[Pixel coordinate grounding data]
——

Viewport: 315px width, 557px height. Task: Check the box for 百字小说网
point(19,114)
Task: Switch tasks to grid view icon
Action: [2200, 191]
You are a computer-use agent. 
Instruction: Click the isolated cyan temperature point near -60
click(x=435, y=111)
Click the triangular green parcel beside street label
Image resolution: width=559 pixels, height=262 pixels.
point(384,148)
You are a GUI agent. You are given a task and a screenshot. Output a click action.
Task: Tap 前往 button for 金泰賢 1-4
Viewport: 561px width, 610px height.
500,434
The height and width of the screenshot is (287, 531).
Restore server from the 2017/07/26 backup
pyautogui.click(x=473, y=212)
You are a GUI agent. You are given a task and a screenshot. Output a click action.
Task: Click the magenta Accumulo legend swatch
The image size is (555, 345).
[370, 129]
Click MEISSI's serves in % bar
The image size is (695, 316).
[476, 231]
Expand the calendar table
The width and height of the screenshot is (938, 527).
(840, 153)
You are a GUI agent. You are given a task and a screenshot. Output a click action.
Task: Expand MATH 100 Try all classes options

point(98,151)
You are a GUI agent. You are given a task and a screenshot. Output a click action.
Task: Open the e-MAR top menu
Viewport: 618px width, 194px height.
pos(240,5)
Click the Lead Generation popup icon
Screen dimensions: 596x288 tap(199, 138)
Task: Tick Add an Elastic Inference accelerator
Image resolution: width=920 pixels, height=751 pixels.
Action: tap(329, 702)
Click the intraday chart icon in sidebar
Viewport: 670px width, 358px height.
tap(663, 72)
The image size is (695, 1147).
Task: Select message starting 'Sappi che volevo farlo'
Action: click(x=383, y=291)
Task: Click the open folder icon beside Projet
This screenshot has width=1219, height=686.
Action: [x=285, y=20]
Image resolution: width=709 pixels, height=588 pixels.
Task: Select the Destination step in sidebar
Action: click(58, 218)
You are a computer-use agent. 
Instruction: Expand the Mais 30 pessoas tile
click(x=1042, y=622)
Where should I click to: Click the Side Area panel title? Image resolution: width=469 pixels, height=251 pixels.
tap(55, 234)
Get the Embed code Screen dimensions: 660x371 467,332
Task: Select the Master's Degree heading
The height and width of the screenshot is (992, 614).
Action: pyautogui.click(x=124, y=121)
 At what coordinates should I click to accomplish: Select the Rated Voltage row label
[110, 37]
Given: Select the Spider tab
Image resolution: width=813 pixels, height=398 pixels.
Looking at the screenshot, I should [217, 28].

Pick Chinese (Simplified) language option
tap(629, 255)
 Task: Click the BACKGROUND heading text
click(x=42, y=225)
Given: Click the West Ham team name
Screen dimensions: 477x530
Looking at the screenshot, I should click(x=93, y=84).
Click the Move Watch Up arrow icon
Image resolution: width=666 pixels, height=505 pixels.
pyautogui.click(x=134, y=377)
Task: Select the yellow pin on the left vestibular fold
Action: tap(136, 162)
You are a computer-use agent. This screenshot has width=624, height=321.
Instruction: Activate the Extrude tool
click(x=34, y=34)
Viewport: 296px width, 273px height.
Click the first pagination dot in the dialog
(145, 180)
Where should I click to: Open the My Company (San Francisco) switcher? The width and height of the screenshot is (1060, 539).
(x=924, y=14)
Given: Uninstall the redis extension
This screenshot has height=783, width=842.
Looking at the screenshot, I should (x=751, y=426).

——

**Your instructions**: Output the lines of the records above exactly as they appear, from the line containing "The height and width of the screenshot is (287, 531)." through the line containing "Task: Click the magenta".

**Answer space**:
The height and width of the screenshot is (287, 531).
Restore server from the 2017/07/26 backup
pyautogui.click(x=473, y=212)
You are a GUI agent. You are given a task and a screenshot. Output a click action.
Task: Click the magenta Accumulo legend swatch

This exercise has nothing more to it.